Gabon's main opposition parties, who have lined up behind a single candidate to challenge Ali Bongo Ondimba in next week's presidential vote, on Sunday urged a boycott of legislative contests the same day, after a last-minute change to voting rules.
Gabon: Opposition cries foul over rule change to vote ahead elections
Former education minister Albert Ondo Ossa secured the backing of the Alternance 2023 opposition grouping on Friday, hoping to unseat Bongo, whose family has ruled the oil-rich West African state for 55 years.
Last month, however, Gabon's electoral commission announced that any vote for a local deputy would automatically be a vote for that deputy's presidential candidate.

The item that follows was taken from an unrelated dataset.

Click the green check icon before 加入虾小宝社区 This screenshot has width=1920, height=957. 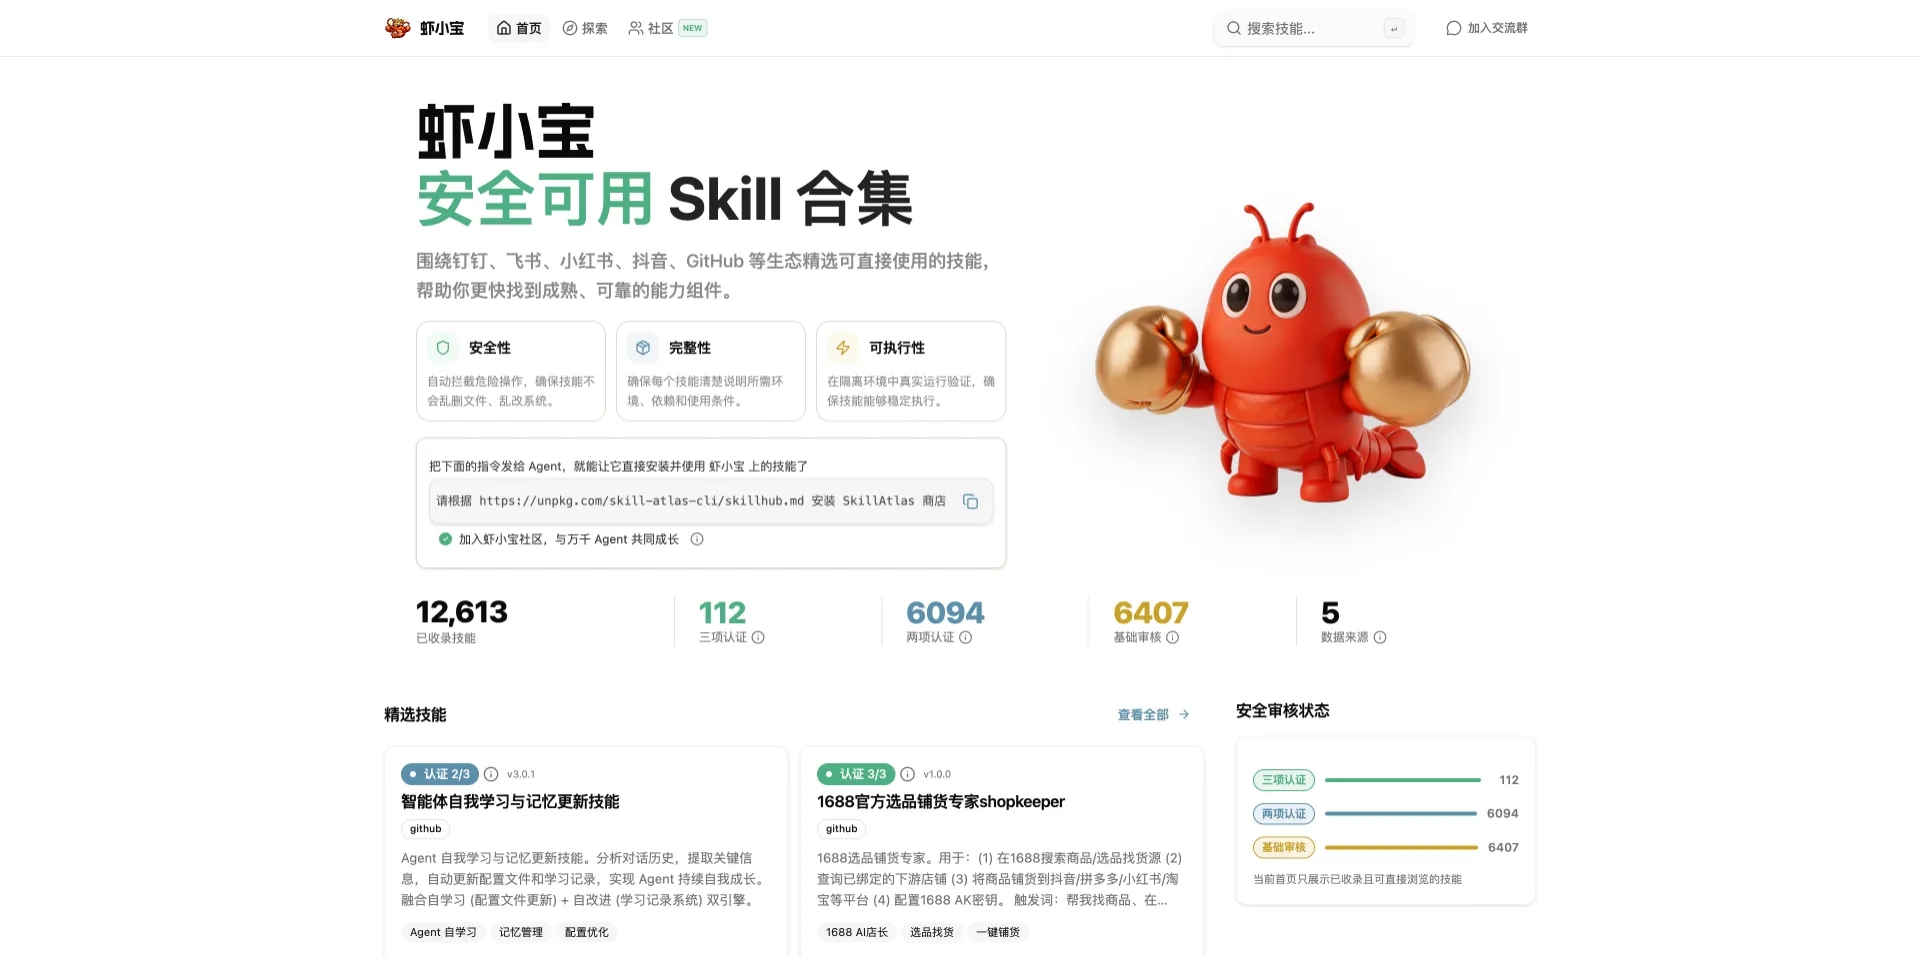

The move was denounced by critics as favouring the ruling Gabonese Democratic Party (PDG), since Ondo Ossa is not backed by any single party, and therefore will not have corresponding candidates for the parliamentary vote.
During a rally in Libreville broadcast on social media, Ondo Ossa and Alternance 2023 officials warned of an "unfair vote" that violated the separation of executive and legislative powers.
They urged a boycott of the parliamentary elections, calling instead "to vote only for the president" and to "throw the legislative ballot sheets in the trash".
Ondo Ossa had already told AFP on Friday that if elected, "I will dissolve parliament and convene new elections" for the body.
Launched in January, Alternance 2023 brings together six opposition groupings in a bid to defeat Bongo, who took over from his father Omar Bongo Ondimba in 2009 and announced his re-election bid in July.
The president was narrowly re-elected in 2016, with just 5,500 more votes than rival Jean Ping, who claimed the election had been fixed.
Bongo suffered a stroke in 2018 and spent months on the sidelines recovering, leaving the opposition to question his fitness to run the nation.